Ein Beitrag von den SPD-Nahverkehrsexperten Daniel Mühlenfeld und Carsten Trojahn:

Man muss kein Gedankenleser sein, um zu behaupten, dass Sie sich, liebe Leserinnen und Leser, in den letzten sieben Tagen über den Nahverkehr in Mülheim geärgert haben. Verspätungen oder Fahrtausfälle gehören zum Alltag. Im Werbefernsehen würde nun an dieser Stelle der Satz „Das muss nicht sein!“ folgen. Gerne würden wir auch in der Realität das Problem mit einem Wundermittel beseitigen, aber der Zustand des ÖPNV ist kein Rotweinfleck auf einem Perserteppich. Bei einem jährlichen Defizit von über 30 Millionen Euro pro Jahre wäre die Ruhrbahn auch eher ein ganzer Weinberg. Galgenhumor bei Seite, es muss sich etwas tun!
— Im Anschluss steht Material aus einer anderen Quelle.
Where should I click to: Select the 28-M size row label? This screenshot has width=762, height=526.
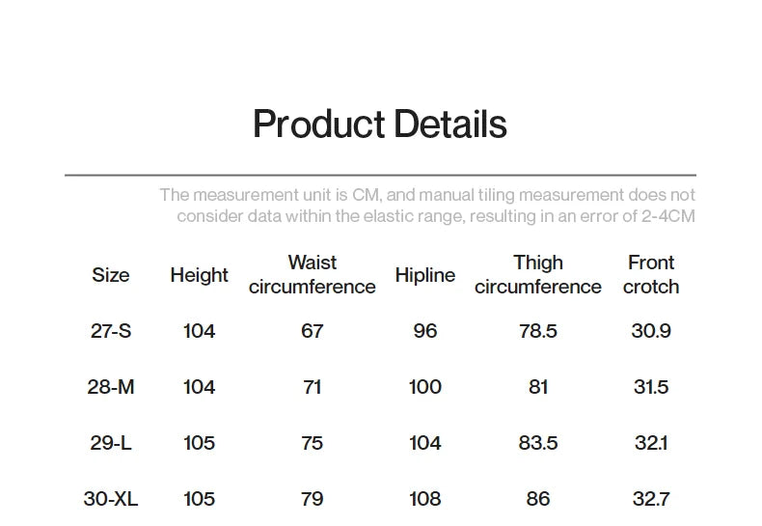point(111,387)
Im Zuge der Verabschiedung des Haushalts 2019 hat der Mülheimer Rat mehrheitlich beschlossen, in Zukunft bis zu sieben Millionen Euro beim ÖPNV einzusparen. Der erste Entwurf eines entsprechenden Liniennetzes sah massive Angebotsreduzierungen und weitere harte Einschnitte vor. Das muss nicht sein! Deshalb haben wir das „Netz 23“ zu den Akten gelegt und eine neue Initiative gestartet. Der ÖPNV in Mülheim muss nicht kleiner, sondern intelligenter und effizienter werden. Wir haben einen Straßenbahntunnel unter der Ruhr, warum fahren dennoch so viele Busse über die Schloßbrücke? Wie lassen sich On-Demand-Linien (Busse auf Anforderung) als Ergänzung einflechten? Taugen solche Angebote als Lösung für das Nachtnetz? Und welche Straßenbahnäste brauchen wir wirklich?

Ein wichtiger Punkt ist auch, die gesamte Unternehmensstruktur zu durchleuchten. Nach der Fusion von MVG und EVAG gibt es gerade im organisatorischen Bereich noch Doppelungen, die beseitigt werden können. Auf keinen Fall wird das Fahrpersonal unter der Straffung leiden. Da eine Arbeitsplatzgarantie bis in die 2030er Jahre existiert, sind Entlassungen dort auch gar nicht möglich.

Als SPD-Fraktion lag uns der Nahverkehr schon immer am Herzen. Wir haben auch diesmal und werden auch weiterhin viel Engagement in die Überlegungen stecken. Mülheim ist nicht Berlin, Hamburg oder München, aber wir sind Teil einer Metropolregion und dementsprechend muss auch unser ÖPNV-Angebot aussehen.